Mean arterial blood pressure (MAP)
MAP did not differ between experimental groups before, during or following hypoxic episodes. MAP decreased during hypoxic episodes when compared to all time points before and after hypoxia, which is typically seen in hypoxic, anaesthetized rats. Although MAP decreased significantly over the duration of the experimental protocol in all treatment groups, the change in MAP in all rats was within the acceptable range (Zabka et al. 2005, 2006).
Baseline conditions, apnoeic/recruitment threshold, and CO2 regulation
Baseline conditions were standardized through individual determination of the CO2 apnoeic/recruitment threshold and establishing a baseline 2 mmHg above this level (apnoeic/recruitment (mmHg): Young, 39.9 ± 0.7/41.4 ± 0.7; Old, 42.5 ± 0.7/44.6 ± 0.8; Old+T, 44.3 ± 1.6/46.3 ± 1.8; Old+T+2xADT, 44.0 ± 0.4/46.0 ± 0.3; Old+DHT, 45.3 ± 1.0/48.0 ± 0.8). Apnoeic and recruitment thresholds were essentially identical for the two nerves, and they did not differ between young and old rats. Apnoeic and recruitment thresholds were similar to those previously reported (Zabka et al. 2001a, 2005, 2006). The ratio of both phrenic and XII baseline/maximal CO2 response was not different among the groups, indicating a similar dynamic range and baseline ventilatory drive (Phrenic: P = 0.069; XII: P = 0.174).

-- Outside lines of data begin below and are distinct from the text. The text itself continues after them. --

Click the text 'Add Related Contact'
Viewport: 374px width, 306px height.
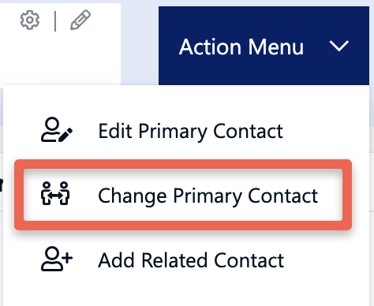(x=191, y=260)
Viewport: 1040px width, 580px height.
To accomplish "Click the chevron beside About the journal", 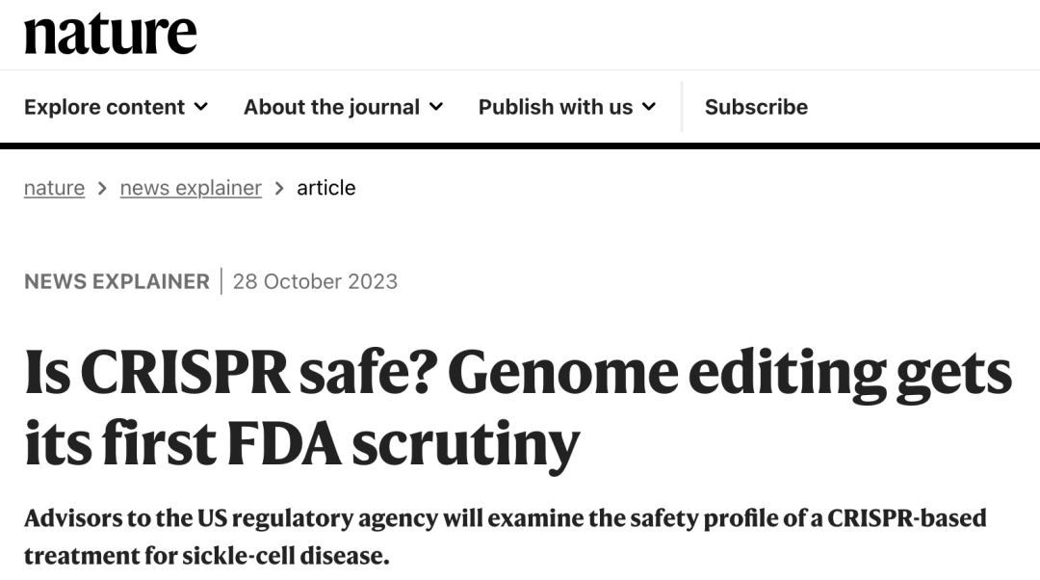I will (x=438, y=107).
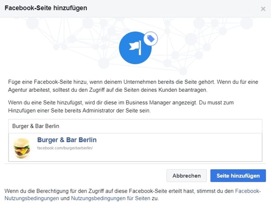Screen dimensions: 271x207
Task: Open the Nutzungsbedingungen für Seiten link
Action: tap(111, 198)
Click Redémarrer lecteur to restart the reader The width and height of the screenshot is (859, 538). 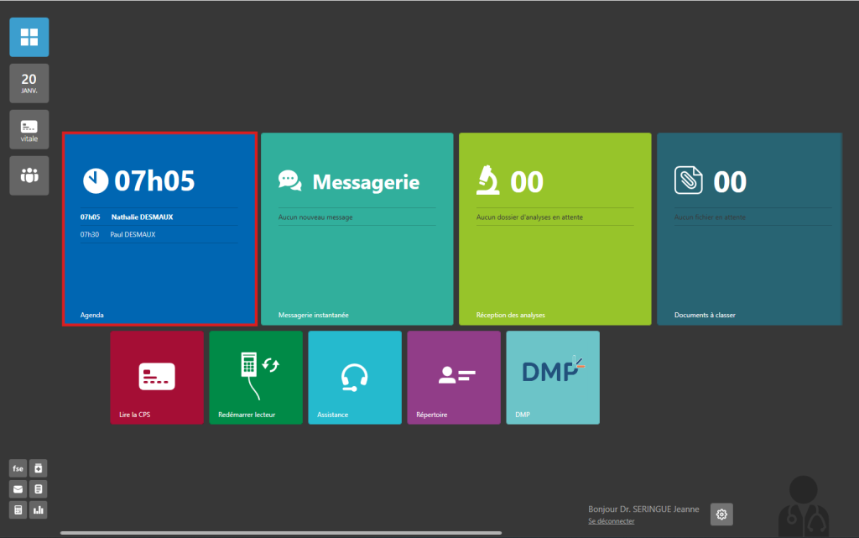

Short-term hypoxic response
levels during hypoxia were significantly different between treatment groups although all values fell within the target range for hypoxic challenge (mmHg: Young, 44.6 ± 1.5; Old, 43.6 ± 1.2; Old+T, 42.6 ± 1.7; Old+T+2xADT, 37.0 ± 1.4; Old+DHT, 38.1 ± 1.9; P = 0.007). Phrenic and XII short term hypoxic response amplitude expressed as a percent change from baseline was significantly greater in Old+T+2xADT rats compared to all other treatment groups (P < 0.05; data not shown). Phrenic and XII short term hypoxic response frequency during the last minute of the first hypoxic episode, when expressed as a percent change from baseline (bursts min−1), was greater in Young rats than in all the other groups (Phrenic: P < 0.05; XII, P < 0.05). Phrenic and XII short term hypoxic response frequency during the last minute of the second and third hypoxic episodes did not differ among groups.
Phrenic long term facilitation
At 15 min post-hypoxia all groups had phrenic nerve amplitudes below baseline levels (P < 0.001; Fig. 2A). At 30 min post-hypoxia there was no phrenic LTF (ΔPhr significantly increased vs. baseline; Δ%BL) within any of the treatment groups (P = 0.895). At 60 min post-hypoxia, four of the five groups of rats showed phrenic LTF (P < 0.001). Old rats did not show a significant difference from baseline. There were no significant differences in the magnitude of LTF between any of the rat groups at 15, 30 or 60 min post-hypoxia (P > 0.05; Fig. 2A). Phrenic LTF values for Young rats at 60 min post-hypoxia were similar to those previously reported in our lab (Zabka et al. 2001b, 2005, 2006).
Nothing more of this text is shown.